Exercise brief: Output, unchanged, the records beginning with the line that contains "Click the SUBSTITUTES section header" and continuing through the line that contains "Looking at the screenshot, I should click(x=56, y=601).", including both of those lines.

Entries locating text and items
— begin —

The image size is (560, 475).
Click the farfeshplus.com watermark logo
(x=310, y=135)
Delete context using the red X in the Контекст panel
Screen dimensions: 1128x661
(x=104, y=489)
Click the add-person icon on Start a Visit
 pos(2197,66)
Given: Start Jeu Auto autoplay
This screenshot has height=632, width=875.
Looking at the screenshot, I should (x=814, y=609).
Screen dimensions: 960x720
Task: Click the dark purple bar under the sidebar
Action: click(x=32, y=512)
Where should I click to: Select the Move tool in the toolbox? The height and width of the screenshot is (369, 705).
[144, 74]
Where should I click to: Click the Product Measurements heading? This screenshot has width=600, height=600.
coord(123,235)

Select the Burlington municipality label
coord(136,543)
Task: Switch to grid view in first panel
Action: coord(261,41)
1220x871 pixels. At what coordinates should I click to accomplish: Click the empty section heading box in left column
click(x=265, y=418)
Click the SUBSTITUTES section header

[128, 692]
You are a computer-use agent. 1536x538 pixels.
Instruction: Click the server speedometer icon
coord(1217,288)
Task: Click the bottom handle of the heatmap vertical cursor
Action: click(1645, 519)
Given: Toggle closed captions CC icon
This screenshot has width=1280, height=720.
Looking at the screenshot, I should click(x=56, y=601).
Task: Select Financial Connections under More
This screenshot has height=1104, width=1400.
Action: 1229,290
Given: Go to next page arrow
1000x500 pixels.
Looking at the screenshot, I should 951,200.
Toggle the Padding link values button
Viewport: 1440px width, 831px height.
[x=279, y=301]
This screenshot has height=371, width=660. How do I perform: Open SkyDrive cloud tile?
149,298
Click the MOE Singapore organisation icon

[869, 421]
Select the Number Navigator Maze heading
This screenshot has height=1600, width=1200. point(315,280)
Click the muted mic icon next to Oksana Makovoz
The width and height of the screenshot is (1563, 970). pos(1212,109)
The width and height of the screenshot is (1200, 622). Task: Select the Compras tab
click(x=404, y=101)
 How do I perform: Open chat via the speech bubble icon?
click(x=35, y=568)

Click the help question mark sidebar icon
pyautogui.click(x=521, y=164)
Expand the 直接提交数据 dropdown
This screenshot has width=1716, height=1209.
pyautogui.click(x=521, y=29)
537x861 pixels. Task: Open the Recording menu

— end —

Response:
Click the SUBSTITUTES section header

[128, 692]
You are a computer-use agent. 1536x538 pixels.
Instruction: Click the server speedometer icon
coord(1217,288)
Task: Click the bottom handle of the heatmap vertical cursor
Action: click(1645, 519)
Given: Toggle closed captions CC icon
This screenshot has width=1280, height=720.
Looking at the screenshot, I should click(x=56, y=601).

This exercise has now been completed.